Hoy 24 de agosto, durante la presentación del programa de gobierno a cinco años ante la Asamblea Nacional, el primer ministro Nikol Pashinian volvió a referirse al Katolikós de Todos los Armenios, Karekín II, por su nombre civil —Ktrich Nersisian— y desató un nuevo episodio de tensión en el recinto legislativo.
Apenas Pashinian llegó al tramo de su discurso dedicado a la Iglesia Apostólica Armenia, los diputados opositores comenzaron a golpear las mesas con las manos en señal de protesta, mientras los legisladores del oficialista Contrato Cívico (CC) respondían con aplausos. Parte de la oposición coreó además "¡Vehapar, Vehapar!" —"Su Santidad", el título con el que tradicionalmente se dirige a la máxima autoridad eclesiástica— en respuesta a los dichos del primer ministro.

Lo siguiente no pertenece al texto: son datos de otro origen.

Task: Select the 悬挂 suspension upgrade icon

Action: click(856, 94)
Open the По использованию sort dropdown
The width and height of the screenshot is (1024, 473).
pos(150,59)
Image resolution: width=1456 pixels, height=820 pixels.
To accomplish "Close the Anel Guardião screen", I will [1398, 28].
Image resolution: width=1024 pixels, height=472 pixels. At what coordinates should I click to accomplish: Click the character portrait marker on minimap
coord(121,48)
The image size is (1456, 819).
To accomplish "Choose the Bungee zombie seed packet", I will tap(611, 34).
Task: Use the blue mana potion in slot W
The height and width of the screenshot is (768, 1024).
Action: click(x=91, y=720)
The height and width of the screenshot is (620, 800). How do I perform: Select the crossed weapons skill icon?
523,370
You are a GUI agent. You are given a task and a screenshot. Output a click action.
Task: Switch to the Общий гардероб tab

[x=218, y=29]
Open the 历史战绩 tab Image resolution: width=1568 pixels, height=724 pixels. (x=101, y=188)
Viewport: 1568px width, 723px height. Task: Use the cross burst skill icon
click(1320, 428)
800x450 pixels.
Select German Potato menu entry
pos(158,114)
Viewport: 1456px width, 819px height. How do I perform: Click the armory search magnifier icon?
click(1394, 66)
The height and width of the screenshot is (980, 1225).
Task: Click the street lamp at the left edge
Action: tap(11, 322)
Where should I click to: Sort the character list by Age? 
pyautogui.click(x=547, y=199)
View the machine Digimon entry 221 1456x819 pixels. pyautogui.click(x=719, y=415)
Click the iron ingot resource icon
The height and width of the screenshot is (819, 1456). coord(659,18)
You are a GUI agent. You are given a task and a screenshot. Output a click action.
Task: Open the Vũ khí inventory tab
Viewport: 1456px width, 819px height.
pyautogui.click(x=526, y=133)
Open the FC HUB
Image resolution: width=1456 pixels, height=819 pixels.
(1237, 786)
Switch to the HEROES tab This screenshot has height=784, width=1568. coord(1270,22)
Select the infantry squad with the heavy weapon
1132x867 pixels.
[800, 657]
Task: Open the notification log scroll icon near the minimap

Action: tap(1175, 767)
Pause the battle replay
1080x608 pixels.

Ante el tumulto, el presidente de la Asamblea Nacional, Rubén Rubinian, pidió silencio a los diputados e invitó a Pashinian a retomar su intervención. El jefe de Gobierno completó entonces la frase que había quedado interrumpida: sostuvo que "Ktrich Nersisian sacó a la Iglesia Apostólica Armenia del cauce canónico, con todas las consecuencias que de ello se derivan", lo que generó una nueva tanda de golpes en las mesas por parte de los bancos opositores.
Pashinian había anticipado días atrás que su gobierno prepara un informe con "decenas de hechos" sobre lo que calificó como una crisis profunda y sistémica al interior de la Iglesia. El programa quinquenal del Ejecutivo dedica, bajo el título de "seguridad espiritual", un capítulo al retiro del actual jefe de la Iglesia, la designación de un vicario katolikal y la posterior elección de un nuevo Katolikós conforme a los procedimientos establecidos, medidas que el oficialismo justifica como necesarias para impedir que la institución sea usada como "plataforma de guerra híbrida" por potencias externas.
La confrontación entre el Gobierno y la jerarquía eclesiástica viene profundizándose desde hace meses, en un clima en el que la oposición y sectores del clero acusan al Ejecutivo de buscar intervenir en los asuntos internos de la Iglesia.